EXCERPTED PASSAGE:
Start

Remember that not everyone browses JavaScript. There are those tinfoil hatters who don’t trust scripts. They’re few and far between, but you should be aware that using JavaScript does punish those running NoScript.
Require a Session Cookie with the Submission
Effectiveness:
Implementation difficulty:
User Inconvenience:
We saw that News Limited uses session cookies to determine if you’ve already voted, but the server does not require this cookie when submitting a vote. An example of a voting system that does is on the ABC’s website for “The Drum“.
The server checks if a vote has already been cast for the session, and silently rejects all subsequent votes.
How it can be broken:
The problem is that is extremely easy to dispose of a session and generate a new one. The usual trick of clearing your browser’s cookies will work. Curl comes with a built in cookie engine, so making a script perform the task of creating a session and using it to vote is as simple pre-fetching the page and dumping the cookie to a file, then immediately voting with the cookie:
#!/bin/bash while [ true ]; do curl "http://www.abc.net.au/news/thedrum/polls/" -j -c "cookie" curl --data "m_hhidRound=1439&m_hhidContentIndex=0&CSS=&r=http%3A%2F%2Fwww.abc.net.au%2Fnews%2Fthedrum%2Fpolls%2F&m_ucCandidateSelectionList%3Am_ucSelectionList%3Am_ctlSelectionList%3AVoteRadioGroupCandidates=61814" "http://www2b.abc.net.au/votecentral/View/SubmitVote.aspx" -b "cookie" -L done
It does halve the throughput of a bot, but it’s still surprisingly fast.
Set a Submission Ticket from Within a Script
Effectiveness:
Implementation difficulty:
User Inconvenience:
This method can be effective when done properly. You could write some JavaScript that generates a ticket through some cleverly obfuscated code that gets validated by the server when submitting a vote. The only requirement at the client side is that they have JavaScript enabled.
The Age provided a pretty good example of how not to implement this:
<script type="text/javascript"> document.cookie = "checkIfCookiesEnabled=cookiesEnabled; path=/"; </script>
It’s a static string. Every poll gets submitted with the same value. All you need to do is copypasta that value into curl and you’re done:
--cookie "checkIfCookiesEnabled=cookiesEnabled; path=/"
What you actually need to do is make the cookie contain a different random value for each vote, and don’t accept the same value twice. Think of it like a serial key. You would have some JavaScript generate something at random, but it still needs to meet certain checks (such as a CRC). The server would then verify the code when a vote is submitted.
How it can be broken:
The problem, of course, is that JavaScript code is open, and can easily be replicated inside a bot. However, it does make it much more work, and if you obfuscate the algorithm by scattering the steps throughout the code (and running the code through a compressor like jsmin), it would make a lot more work for a would-be hacker to replicate inside their own bot.

End

TASK TO CARRY OUT: Could you carry on the passage about guarding online polls against bot votes, picking up right after its final sentence?

EXCERPTED RECORDS:
Start

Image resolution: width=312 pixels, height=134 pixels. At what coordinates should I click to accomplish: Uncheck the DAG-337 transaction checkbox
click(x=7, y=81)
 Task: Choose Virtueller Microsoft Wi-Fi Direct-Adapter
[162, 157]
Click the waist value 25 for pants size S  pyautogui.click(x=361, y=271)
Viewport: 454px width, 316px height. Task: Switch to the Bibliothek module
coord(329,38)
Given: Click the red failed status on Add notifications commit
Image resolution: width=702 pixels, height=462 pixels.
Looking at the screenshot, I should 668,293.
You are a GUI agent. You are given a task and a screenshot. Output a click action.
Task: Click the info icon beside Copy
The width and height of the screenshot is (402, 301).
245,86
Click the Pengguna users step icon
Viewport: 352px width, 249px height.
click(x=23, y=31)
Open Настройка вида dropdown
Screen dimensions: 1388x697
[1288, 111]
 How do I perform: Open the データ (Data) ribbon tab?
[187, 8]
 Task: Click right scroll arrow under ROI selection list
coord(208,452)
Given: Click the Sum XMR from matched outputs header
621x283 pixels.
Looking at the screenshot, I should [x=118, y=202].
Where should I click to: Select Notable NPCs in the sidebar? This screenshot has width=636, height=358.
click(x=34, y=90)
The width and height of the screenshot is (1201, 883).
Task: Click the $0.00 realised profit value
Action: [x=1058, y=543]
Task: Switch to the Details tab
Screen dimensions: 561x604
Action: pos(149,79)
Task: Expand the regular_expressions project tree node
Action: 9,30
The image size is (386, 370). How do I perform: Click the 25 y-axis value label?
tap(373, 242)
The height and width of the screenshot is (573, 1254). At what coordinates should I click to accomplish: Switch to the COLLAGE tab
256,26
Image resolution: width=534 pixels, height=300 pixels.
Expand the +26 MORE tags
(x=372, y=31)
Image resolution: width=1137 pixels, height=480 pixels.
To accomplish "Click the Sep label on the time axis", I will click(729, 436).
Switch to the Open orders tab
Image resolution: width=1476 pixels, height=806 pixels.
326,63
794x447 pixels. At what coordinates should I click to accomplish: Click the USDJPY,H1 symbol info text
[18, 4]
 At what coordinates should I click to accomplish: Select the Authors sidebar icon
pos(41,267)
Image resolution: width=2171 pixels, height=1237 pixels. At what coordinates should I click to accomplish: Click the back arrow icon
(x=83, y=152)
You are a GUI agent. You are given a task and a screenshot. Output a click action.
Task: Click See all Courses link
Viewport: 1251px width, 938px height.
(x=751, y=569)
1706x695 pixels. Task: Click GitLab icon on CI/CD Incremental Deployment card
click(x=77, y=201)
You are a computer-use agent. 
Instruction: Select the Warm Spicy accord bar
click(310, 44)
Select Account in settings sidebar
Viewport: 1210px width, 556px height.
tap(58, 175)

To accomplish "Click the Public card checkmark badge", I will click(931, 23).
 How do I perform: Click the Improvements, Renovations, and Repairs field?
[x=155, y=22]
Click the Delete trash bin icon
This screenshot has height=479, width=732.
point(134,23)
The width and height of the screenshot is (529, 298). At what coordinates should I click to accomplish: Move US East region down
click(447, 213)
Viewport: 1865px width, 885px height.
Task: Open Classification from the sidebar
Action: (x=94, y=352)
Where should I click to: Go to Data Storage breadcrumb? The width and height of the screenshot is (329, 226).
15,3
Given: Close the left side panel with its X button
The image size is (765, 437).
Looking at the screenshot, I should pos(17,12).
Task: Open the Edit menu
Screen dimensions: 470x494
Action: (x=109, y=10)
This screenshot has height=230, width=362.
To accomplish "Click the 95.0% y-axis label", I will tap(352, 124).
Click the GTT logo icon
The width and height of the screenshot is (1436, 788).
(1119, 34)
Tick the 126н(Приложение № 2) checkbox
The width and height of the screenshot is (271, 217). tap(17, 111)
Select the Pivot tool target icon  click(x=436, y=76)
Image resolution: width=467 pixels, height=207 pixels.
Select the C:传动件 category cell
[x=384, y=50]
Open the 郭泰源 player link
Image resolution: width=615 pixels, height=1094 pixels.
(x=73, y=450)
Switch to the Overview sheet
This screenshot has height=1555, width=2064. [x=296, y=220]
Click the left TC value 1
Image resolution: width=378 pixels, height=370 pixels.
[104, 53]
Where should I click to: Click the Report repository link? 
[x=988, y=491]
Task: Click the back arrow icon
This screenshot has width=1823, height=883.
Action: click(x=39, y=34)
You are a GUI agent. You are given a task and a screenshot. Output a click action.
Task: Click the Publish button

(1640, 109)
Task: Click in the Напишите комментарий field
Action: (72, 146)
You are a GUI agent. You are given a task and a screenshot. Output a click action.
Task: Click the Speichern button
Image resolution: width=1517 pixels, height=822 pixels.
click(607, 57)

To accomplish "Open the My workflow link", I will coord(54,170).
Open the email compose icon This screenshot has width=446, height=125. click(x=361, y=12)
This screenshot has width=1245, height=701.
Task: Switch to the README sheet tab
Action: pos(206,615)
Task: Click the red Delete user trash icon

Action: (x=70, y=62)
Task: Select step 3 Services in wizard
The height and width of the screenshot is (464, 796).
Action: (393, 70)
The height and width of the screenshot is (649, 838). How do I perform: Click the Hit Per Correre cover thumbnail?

End

REPLY TO THE EXERCISE:
Limit the Number of Votes Coming from a Single IP Address
Effectiveness:
Implementation difficulty:
User Inconvenience:
This is the couter-measure taken by both Fairfax and News Limited after their poll systems had been broken. The premise is very simple: An ISP typically gives a user a single IP address. It is very easy to determine the source IP address from the server end, and an IP address cannot be spoofed. It’s fairly secure, and the end user won’t even notice that it’s being checked.
Well, sometimes they will.
Many large companies run their entire networks NATted behind a single IP address. In some companies, this can be hundreds of machines. If only one vote can be accepted from a single IP, then entire corporations will get a single vote between them (or a limited number). It’s a balancing act. You could give each IP 10 votes, or one vote every few minutes. The end result is the same – you’re giving an entire corporations as much voting power as a single user, and you’re still relying on people being honest. Besides, there’s a way around it…
Using tor, a single user can change their IP address on demand. This is done by forwarding requests through another person’s computer. Tor exit node operators agree to allow others to use their internet connection for almost anything they want.
Once tor has been installed, running curl through a proxy and jumping between exit nodes every 10 votes or so is fairly straightforward:
#!/bin/bash while [ true ]; do COUNTER=0 while [ $COUNTER -lt 10 ]; do curl --data "pollId=4016070&indexUrlPath=http%3A%2F%2Fwww.theage.com.au%2Fpolls%2Fopinion%2Ftarkine-wilderness-20130208-2e2ti.html%23poll&id=27263" -x "http://localhost:8118" --cookie "checkIfCookiesEnabled=cookiesEnabled; path=/" http://feedback.theage.com.au/action/voteForAPoll let COUNTER+=1 done (echo authenticate '""'; echo signal newnym; echo quit) | nc localhost 9051 done
This was (and still is) enough to get around the security measures at both News Limited and Fairfax. You’d think that if someone could change the only identifying characteristic of their machine every few seconds, you’re screwed, right? Not really.
How many tor exit nodes do you think there are? At the time of writing, there are less than 900 worldwide, and only 12 operating in Australia (myself being one of them). The list of nodes is updated every few minutes. If you were to block this small number of sources, you’re effectively blocking this attack vector while only rejecting legitimate traffic from a small handful of potential users. The only site I know of that implements this is imgur, and I’m pretty sure it’s to stop people from posting CP.
Require Email Verification
Effectiveness:
Implementation difficulty:
User Inconvenience:
After submitting the form, an email will be sent to the user, containing a verification hyperlink to validate the vote.
Most users will see this as a sneaky way to harvest your email address, the rest of them are lazy. All in all, expect your participation to decline by orders of magnitude. Sure, it initially seemed like it was worth the effort to vote for Taylor Swift to perform for a school of deaf children, but I was getting daily bombardments from her fan club for weeks after, until I finally got annoyed enough to unsubscribe.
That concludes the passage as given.